● **Data**
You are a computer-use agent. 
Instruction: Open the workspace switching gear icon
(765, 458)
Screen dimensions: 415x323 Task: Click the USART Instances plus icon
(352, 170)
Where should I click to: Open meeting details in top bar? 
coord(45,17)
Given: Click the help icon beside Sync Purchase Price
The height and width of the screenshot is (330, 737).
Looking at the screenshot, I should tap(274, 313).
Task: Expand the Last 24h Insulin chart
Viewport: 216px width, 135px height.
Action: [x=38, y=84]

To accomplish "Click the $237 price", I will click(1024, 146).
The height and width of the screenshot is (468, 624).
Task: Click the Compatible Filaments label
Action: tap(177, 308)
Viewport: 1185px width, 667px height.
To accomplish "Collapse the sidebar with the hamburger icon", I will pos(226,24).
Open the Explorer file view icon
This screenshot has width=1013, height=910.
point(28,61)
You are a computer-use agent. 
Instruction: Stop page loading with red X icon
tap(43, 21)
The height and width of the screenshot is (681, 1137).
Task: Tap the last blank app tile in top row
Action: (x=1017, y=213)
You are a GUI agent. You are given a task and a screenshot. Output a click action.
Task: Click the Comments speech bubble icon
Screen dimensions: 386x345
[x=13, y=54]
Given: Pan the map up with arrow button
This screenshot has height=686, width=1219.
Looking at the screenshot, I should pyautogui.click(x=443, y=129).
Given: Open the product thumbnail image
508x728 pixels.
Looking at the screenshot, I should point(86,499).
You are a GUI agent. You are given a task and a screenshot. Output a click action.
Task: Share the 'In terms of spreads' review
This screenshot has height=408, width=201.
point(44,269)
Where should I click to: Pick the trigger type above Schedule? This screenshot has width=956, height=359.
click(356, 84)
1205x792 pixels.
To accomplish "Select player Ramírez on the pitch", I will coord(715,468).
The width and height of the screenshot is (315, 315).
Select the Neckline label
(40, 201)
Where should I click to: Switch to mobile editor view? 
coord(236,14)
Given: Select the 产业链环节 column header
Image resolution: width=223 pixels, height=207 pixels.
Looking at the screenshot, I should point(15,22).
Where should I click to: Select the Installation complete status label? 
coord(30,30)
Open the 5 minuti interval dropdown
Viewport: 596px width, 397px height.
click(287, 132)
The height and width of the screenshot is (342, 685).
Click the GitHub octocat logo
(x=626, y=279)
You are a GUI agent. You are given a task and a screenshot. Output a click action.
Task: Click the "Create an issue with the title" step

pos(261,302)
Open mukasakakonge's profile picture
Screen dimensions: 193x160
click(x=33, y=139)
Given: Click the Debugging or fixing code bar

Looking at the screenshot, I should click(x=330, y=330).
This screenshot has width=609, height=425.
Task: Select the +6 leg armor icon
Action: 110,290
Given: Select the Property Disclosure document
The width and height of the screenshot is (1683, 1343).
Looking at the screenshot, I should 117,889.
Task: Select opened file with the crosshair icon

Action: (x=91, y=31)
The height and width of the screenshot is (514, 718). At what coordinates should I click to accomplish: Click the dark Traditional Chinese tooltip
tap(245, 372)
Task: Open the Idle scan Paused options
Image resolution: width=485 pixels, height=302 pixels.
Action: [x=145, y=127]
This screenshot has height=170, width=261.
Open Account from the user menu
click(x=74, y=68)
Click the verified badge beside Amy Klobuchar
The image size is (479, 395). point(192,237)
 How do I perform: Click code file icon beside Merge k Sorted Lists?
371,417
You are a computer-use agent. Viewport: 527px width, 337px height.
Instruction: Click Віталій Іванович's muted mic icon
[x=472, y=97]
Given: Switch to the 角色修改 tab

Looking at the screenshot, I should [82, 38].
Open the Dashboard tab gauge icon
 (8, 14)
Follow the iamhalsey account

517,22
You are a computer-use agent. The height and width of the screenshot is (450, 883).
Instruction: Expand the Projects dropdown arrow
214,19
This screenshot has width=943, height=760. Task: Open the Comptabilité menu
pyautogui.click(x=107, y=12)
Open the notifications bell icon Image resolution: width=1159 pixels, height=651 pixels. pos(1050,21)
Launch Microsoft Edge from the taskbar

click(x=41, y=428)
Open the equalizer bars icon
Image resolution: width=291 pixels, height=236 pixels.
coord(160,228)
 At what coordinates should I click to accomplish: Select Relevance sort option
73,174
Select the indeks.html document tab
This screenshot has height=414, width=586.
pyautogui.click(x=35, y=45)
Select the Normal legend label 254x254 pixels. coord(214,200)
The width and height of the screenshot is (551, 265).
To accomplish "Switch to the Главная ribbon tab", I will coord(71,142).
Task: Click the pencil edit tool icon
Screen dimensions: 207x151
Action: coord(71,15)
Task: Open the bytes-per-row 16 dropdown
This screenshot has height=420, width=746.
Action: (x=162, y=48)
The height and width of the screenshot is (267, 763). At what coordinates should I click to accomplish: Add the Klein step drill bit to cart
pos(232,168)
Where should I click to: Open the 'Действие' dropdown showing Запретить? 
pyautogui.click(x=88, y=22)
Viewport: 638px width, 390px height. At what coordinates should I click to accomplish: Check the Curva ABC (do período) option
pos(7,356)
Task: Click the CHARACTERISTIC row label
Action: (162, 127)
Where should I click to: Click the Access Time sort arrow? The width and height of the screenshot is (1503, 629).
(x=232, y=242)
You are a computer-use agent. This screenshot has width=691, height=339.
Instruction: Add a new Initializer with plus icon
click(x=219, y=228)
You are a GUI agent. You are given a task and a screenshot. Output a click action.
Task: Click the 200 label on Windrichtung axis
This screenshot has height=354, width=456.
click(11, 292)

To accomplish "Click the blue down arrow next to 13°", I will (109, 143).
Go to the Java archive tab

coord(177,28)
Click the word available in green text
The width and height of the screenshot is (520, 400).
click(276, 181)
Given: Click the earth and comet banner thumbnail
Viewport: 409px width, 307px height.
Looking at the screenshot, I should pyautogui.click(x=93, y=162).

● **The task**
Your task is to restate, word for word, only those lines above that fall between the line holding "Viewport: 216px width, 135px height." and the line holding "Viewport: 1185px width, 667px height.", inclusive.

● **Answer to the exercise**
Viewport: 216px width, 135px height.
Action: [x=38, y=84]

To accomplish "Click the $237 price", I will click(1024, 146).
The height and width of the screenshot is (468, 624).
Task: Click the Compatible Filaments label
Action: tap(177, 308)
Viewport: 1185px width, 667px height.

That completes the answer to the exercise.